EXCERPT:

/---

Dear Scholastic: Slaves Were Not Happy About Being Slaves

Why are we still having this conversation in 2016? 

By Sharon Lynn Pruitt

Slavery was not fun. There shouldn't be a soul left in this country who needs to be reminded of this, but it looks like Scholastic didn't get the memo.

One of the largest publishing companies in the country is getting heat for their decision to publish A Birthday Cake For George Washington. The children's book depicts Washington's slave - I mean, cook - Hercules as he and other slaves - I mean, staff members - bake a cake for their slave master - boss, I mean- George Washington. Reviewers have been blasting Scholastic for their decision to publish a kids book that portrays slaves as happy, singing individuals who are just so darn happy to be singing and baking a cake for good ole George.

Though Scholastic initially stood by the book despite criticism and outrage in numerous reviews, the bad press must have been too much for them. On Sunday, they announced that production of the book would stop immediately. Said Scholastic in a statement, "While we have great respect for the integrity and scholarship of the author, illustrator, and editor, we believe that, without more historical background on the evils of slavery than this book for younger children can provide, the book may give a false impression of the reality of the lives of slaves and therefore should be withdrawn."

\---

THINGS TO DO:
[1] According to the article, whose integrity and scholarship does Scholastic's statement say it has great respect for? List each one.
[2] In the article, on what day did Scholastic announce that production of the book would stop?
None of the entries are needed for this work.

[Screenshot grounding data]

/---

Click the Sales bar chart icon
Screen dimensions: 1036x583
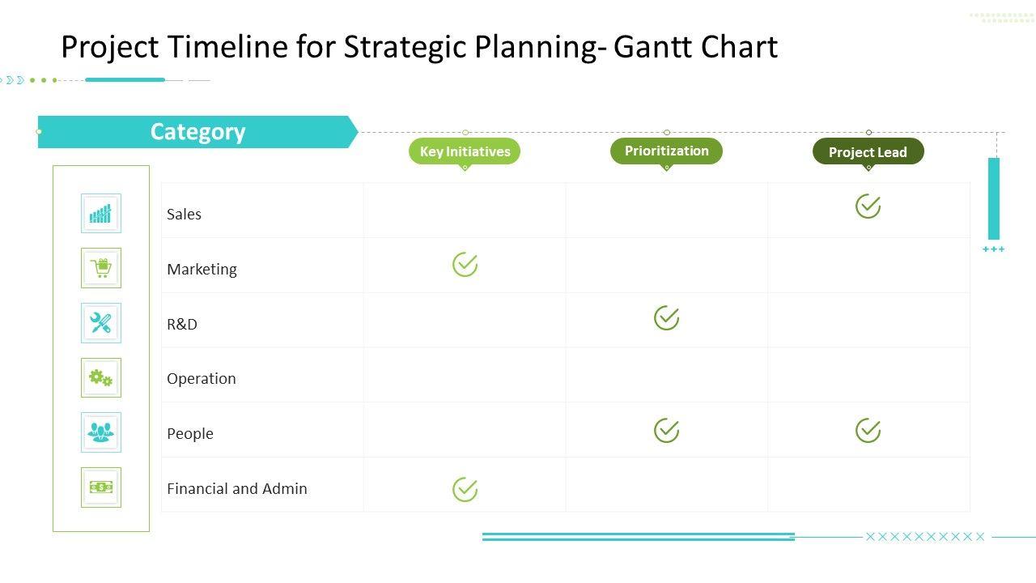click(x=101, y=214)
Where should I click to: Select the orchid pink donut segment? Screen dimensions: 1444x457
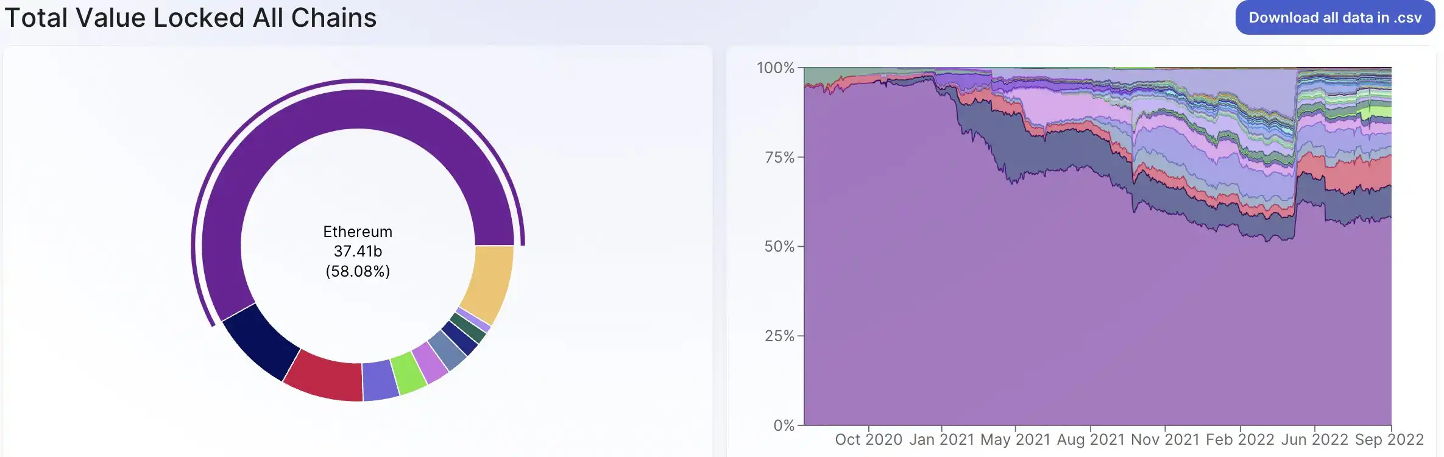[x=430, y=363]

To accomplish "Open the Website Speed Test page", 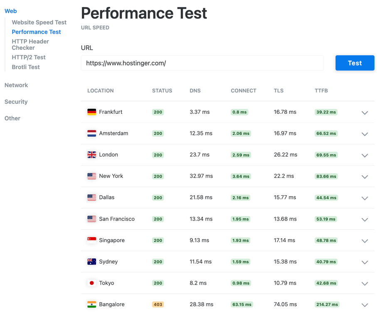I will pos(39,22).
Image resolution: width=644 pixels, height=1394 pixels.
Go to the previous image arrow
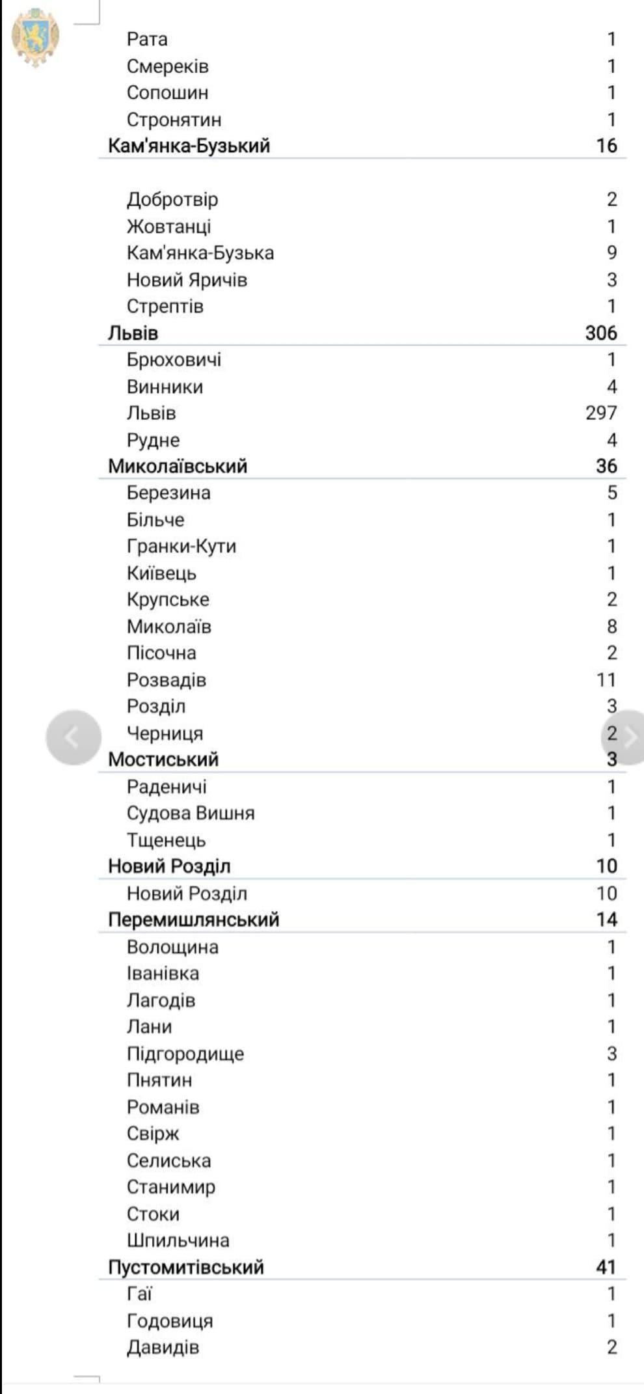pos(73,737)
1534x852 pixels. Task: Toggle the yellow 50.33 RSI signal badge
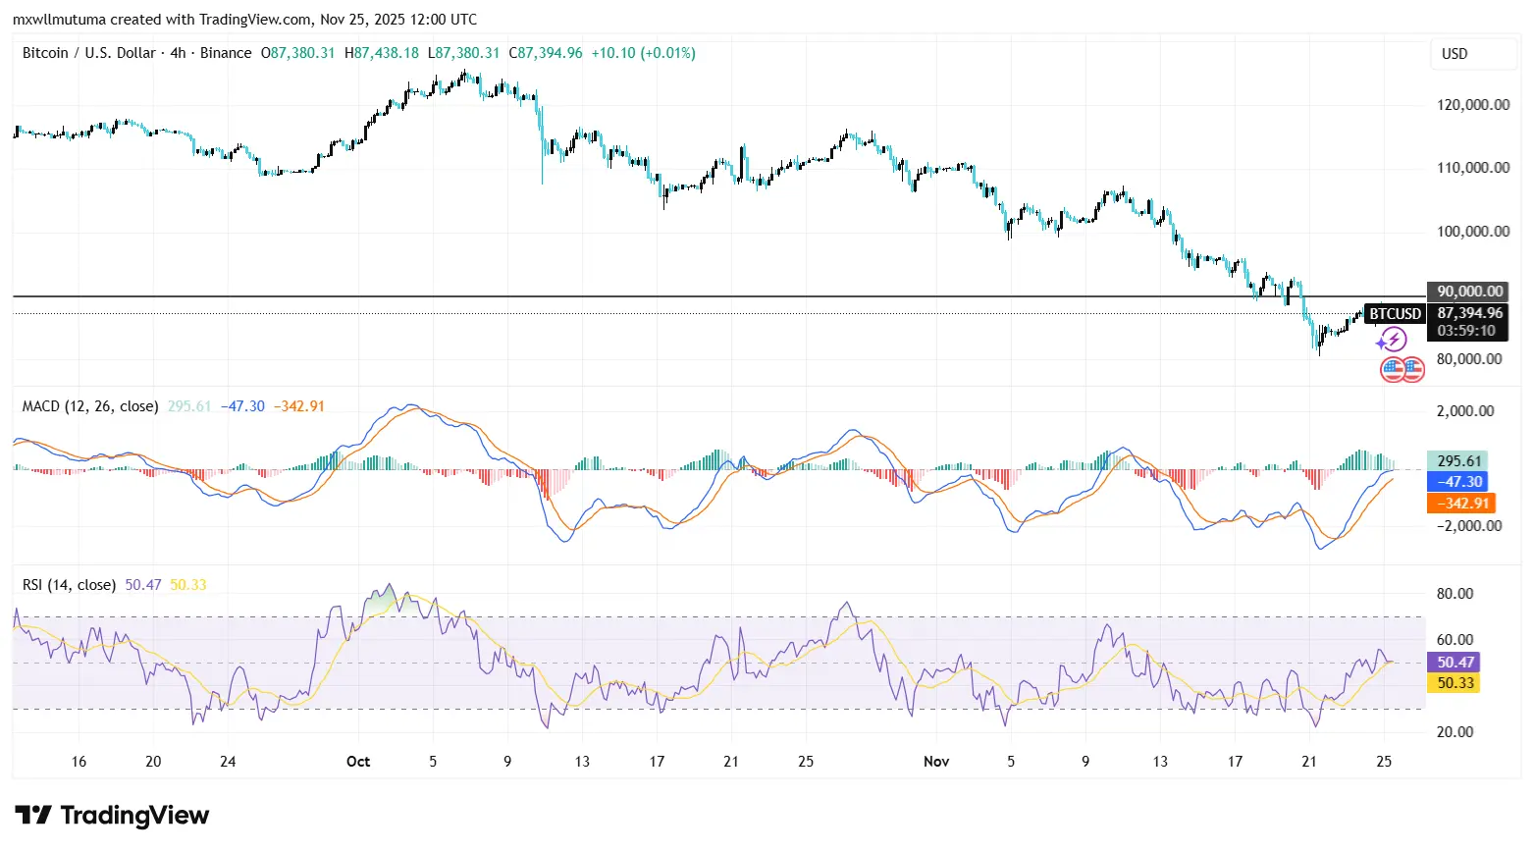pos(1454,682)
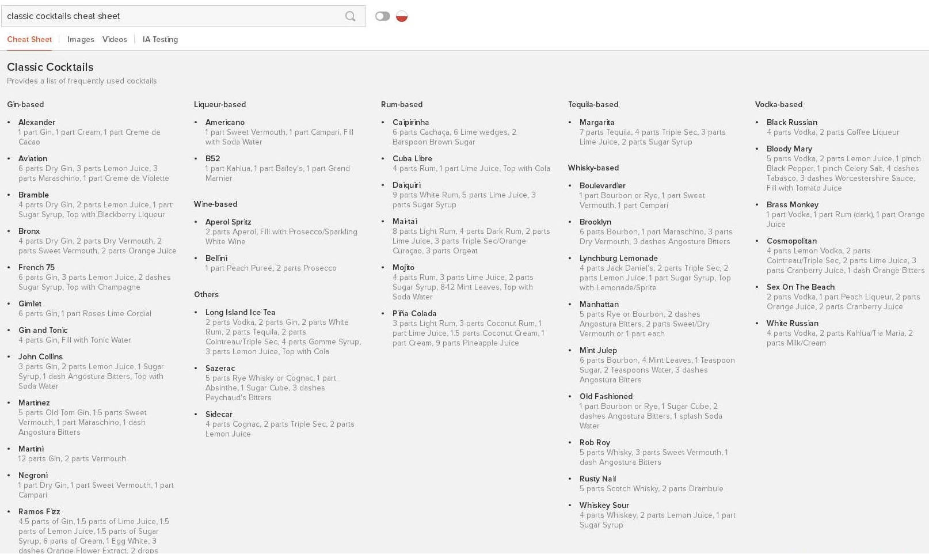Viewport: 929px width, 554px height.
Task: Open the IA Testing tab
Action: pos(160,40)

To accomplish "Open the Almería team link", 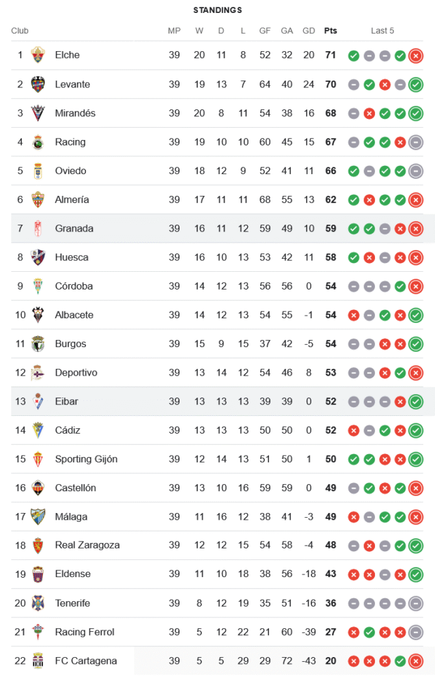I will click(x=72, y=199).
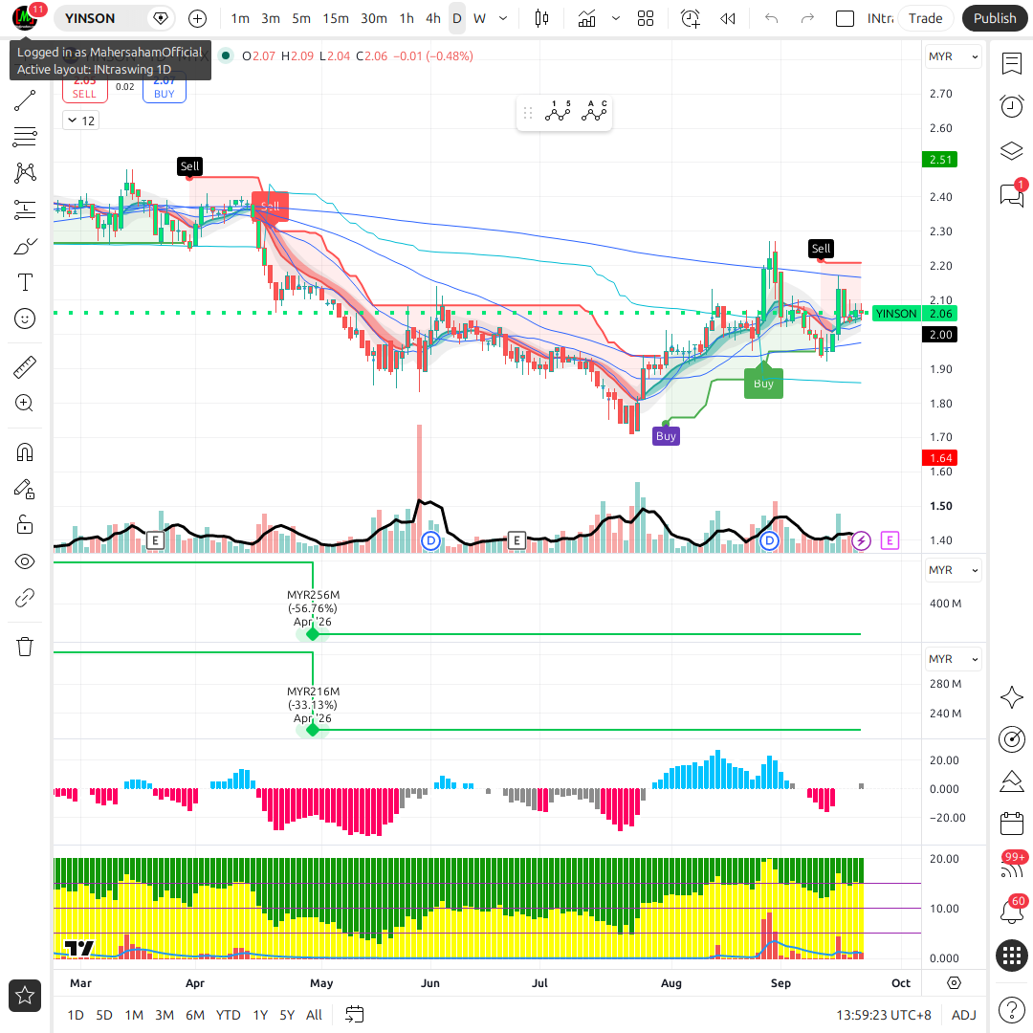
Task: Click the bar Replay rewind icon
Action: 728,18
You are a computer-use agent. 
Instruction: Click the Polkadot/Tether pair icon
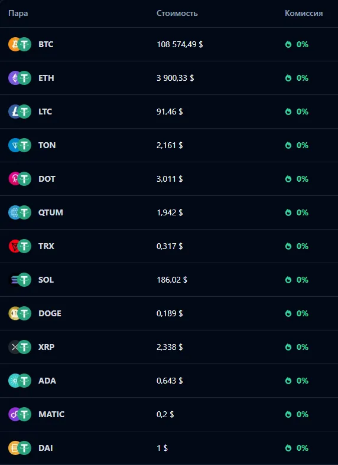[x=20, y=179]
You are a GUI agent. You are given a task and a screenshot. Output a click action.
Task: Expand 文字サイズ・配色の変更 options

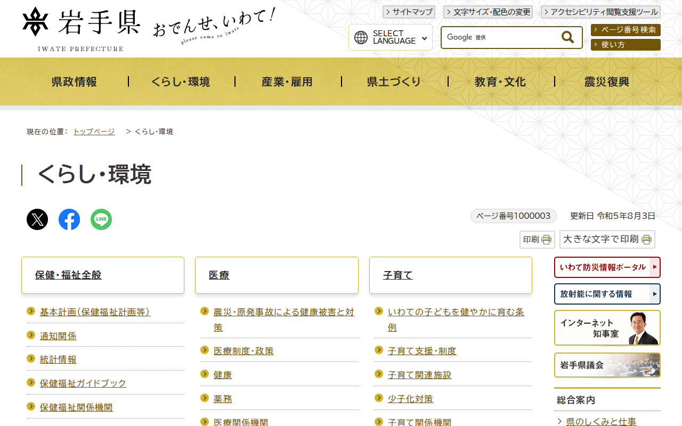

\---

WRITTEN RESPONSES:
[1] The author, the illustrator, and the editor.

[2] Sunday.